This book is Eric Voegelin's best-known work, where he introduced his concepts of cosmological, anthropological, and soteriological symbolizations of truth in contradistinction to Gnosticism. The book traces the development of modernity and its paradoxical condition of an age that advances and declines at the same time. On the one hand, since the Renassiance and Reformation, there has been unprecedented level of war and destructiveness; on the other hand, there has been stupendous progress in science and technology that allows high levels of material comfort.
For Voegelin, the evolution of Gnosticism was a partial answer to explain this paradox. He defined Gnosticism as symbolic form that reflects a belief among its followers of their own superiority and insight into metaphyscial reality, such that they can achieve liberation from the world of human constraints. While early Gnosticism tended to be politically inactive, modern Gnosticism has been revolutionary and destructive in ideological mass movements like Nazism and Communism.
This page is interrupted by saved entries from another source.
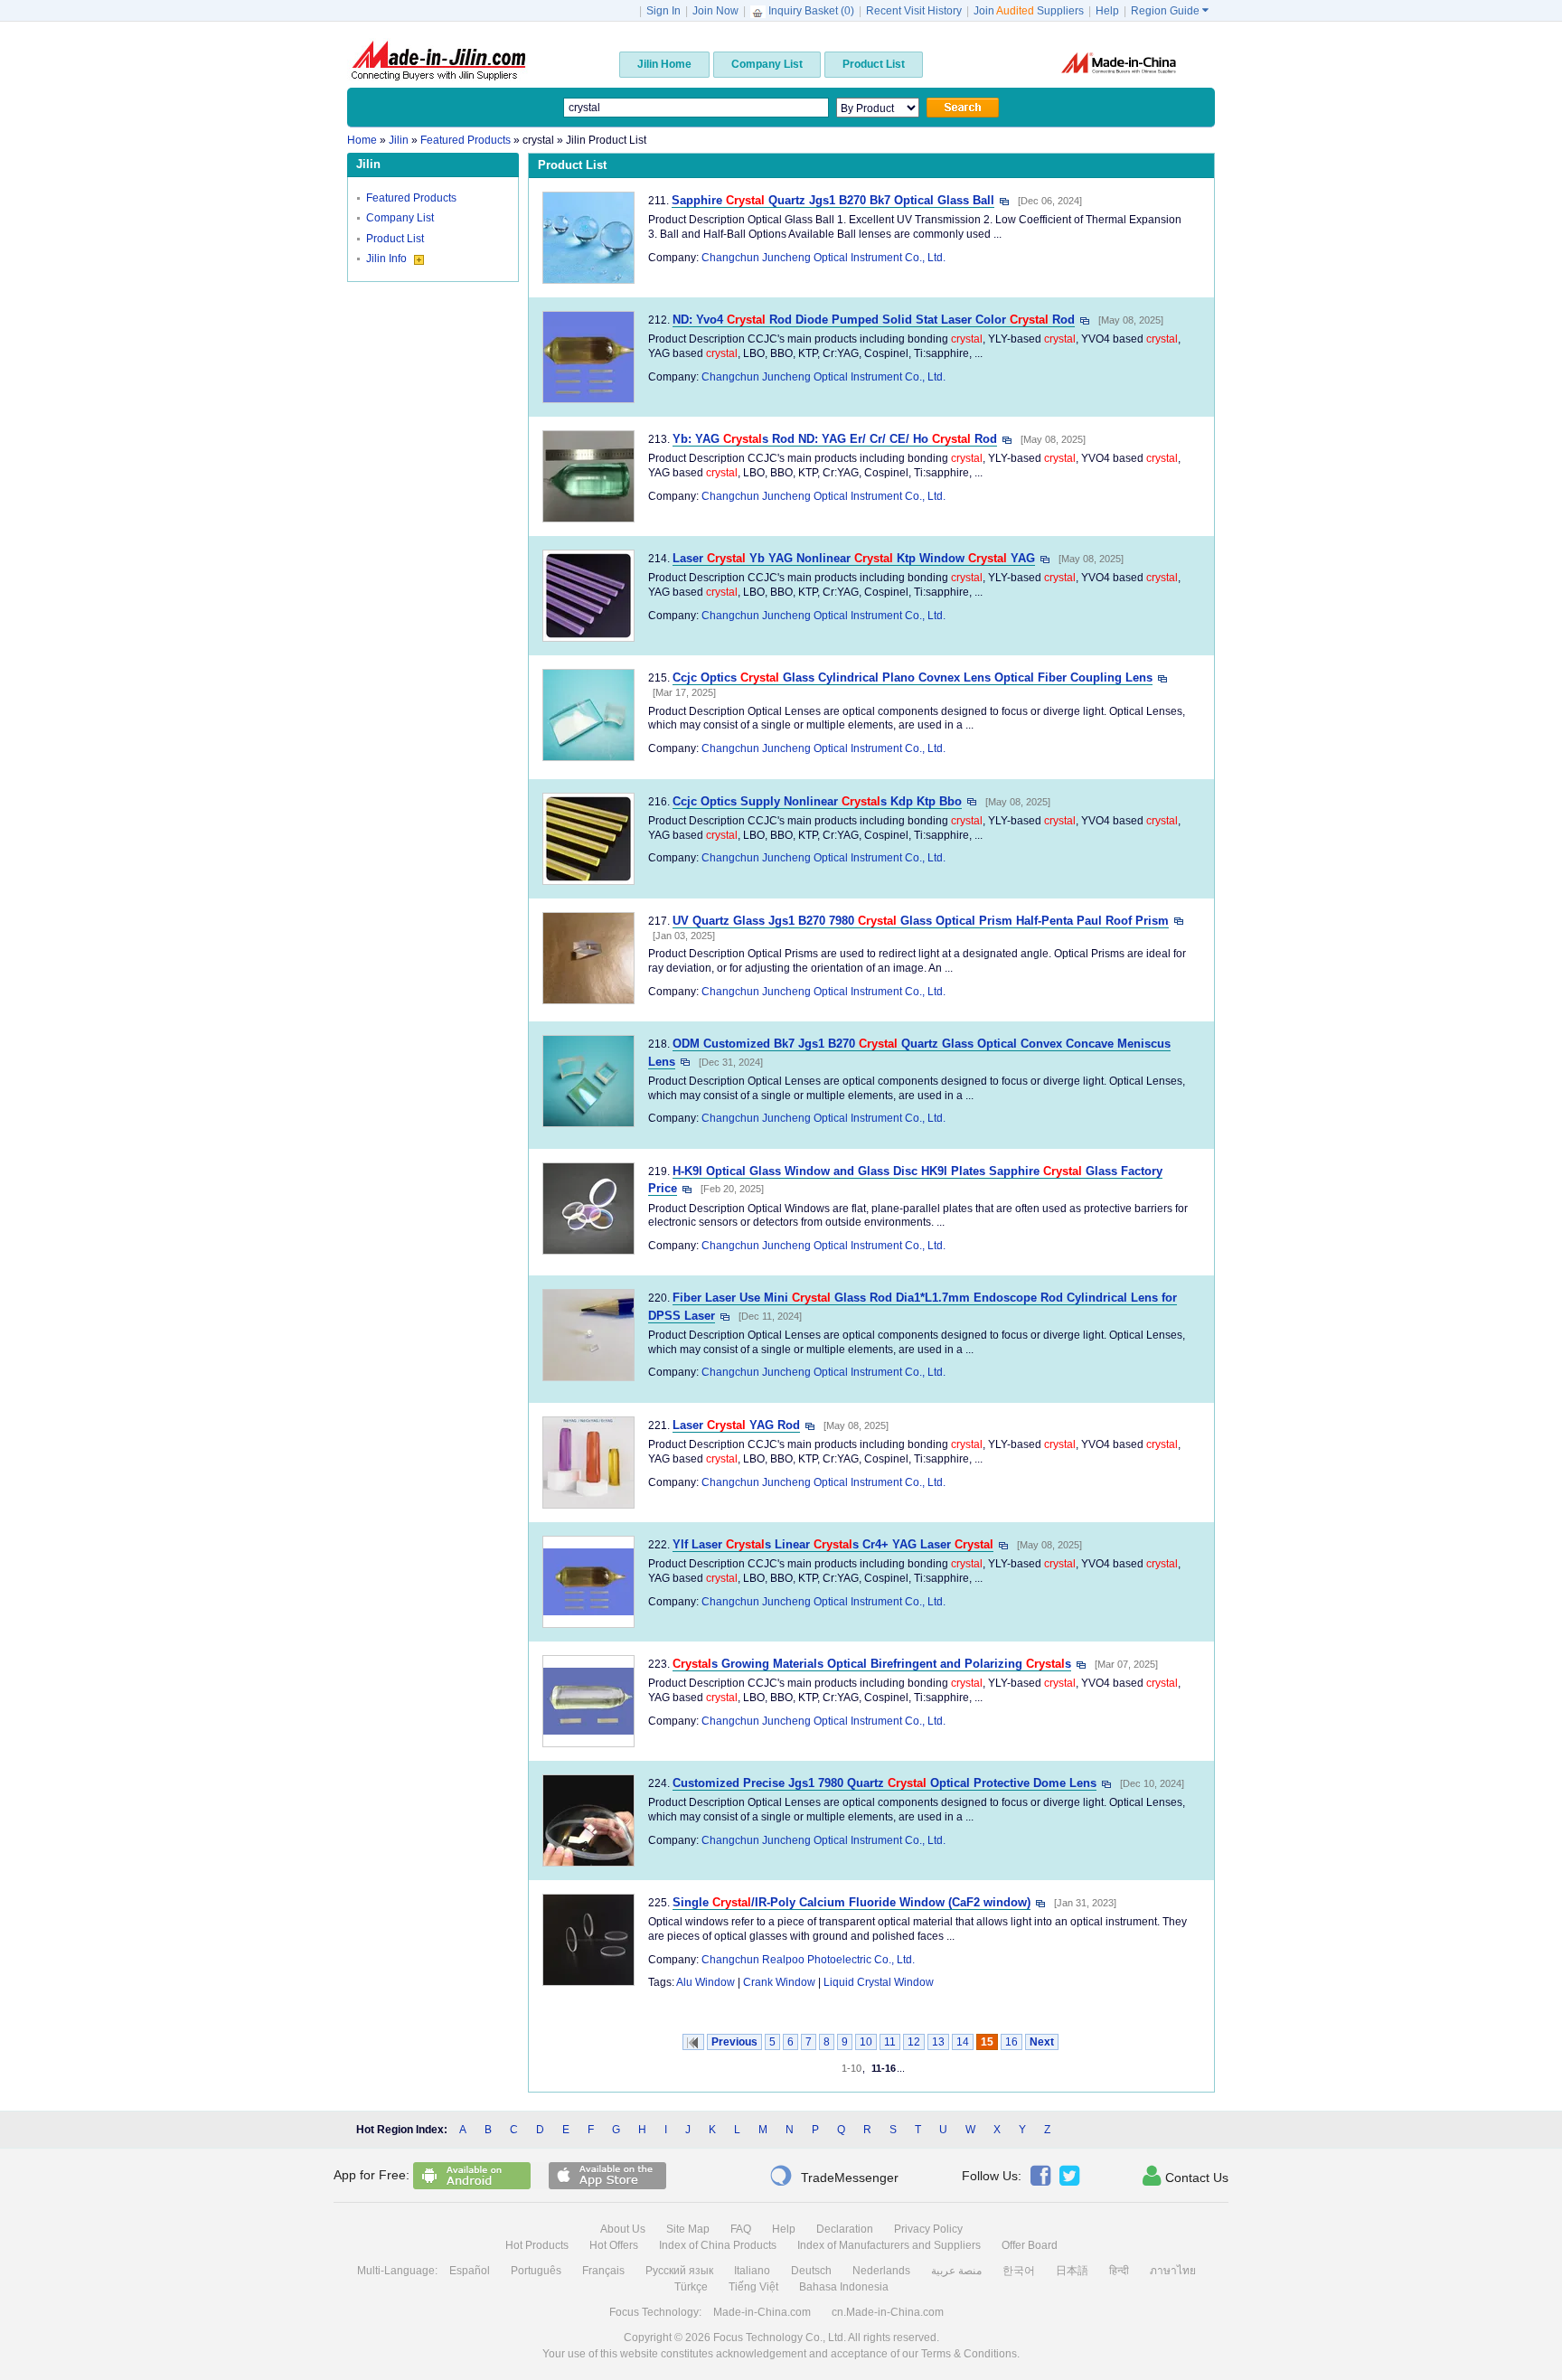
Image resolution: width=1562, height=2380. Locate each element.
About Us (622, 2229)
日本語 (1072, 2270)
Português (536, 2270)
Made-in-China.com (762, 2312)
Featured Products (411, 198)
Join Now (715, 11)
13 (938, 2042)
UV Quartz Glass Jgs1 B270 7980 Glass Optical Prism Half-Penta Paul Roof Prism (921, 920)
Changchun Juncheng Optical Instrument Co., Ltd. (823, 257)
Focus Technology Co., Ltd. (779, 2337)
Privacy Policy (928, 2229)
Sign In (663, 11)
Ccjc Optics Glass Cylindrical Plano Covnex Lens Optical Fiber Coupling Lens (913, 677)
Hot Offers (613, 2245)
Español (469, 2270)
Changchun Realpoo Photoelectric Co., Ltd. (808, 1959)
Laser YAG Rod (736, 1425)
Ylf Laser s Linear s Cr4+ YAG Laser (833, 1544)
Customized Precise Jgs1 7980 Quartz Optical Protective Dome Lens (884, 1783)
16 (1011, 2042)
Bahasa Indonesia (844, 2287)
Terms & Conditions (969, 2353)
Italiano (752, 2270)
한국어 (1018, 2270)
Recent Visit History (914, 11)
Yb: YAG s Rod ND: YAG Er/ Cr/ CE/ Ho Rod (835, 439)
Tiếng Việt (753, 2287)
The alternative to Gnosticism was various forms of symbolizations of truth: cosmological, anthropological, and soteriological. Cosmological symbols portray a society's institutions as a reflection of nature; anthropological symbols reflect the discovery of the individual psyche and its relation to right order that is beyond nature; and soteriological symbols indicate the experience of humans who encounter divine revelation. Although he believed these symbols of truth have declined in the West as principles of ordering society, Voegelin nonetheless thought a possible reversal of the decline of modern civilization was possible in the recovery of Greek philosophy, Judaism, and Christianity.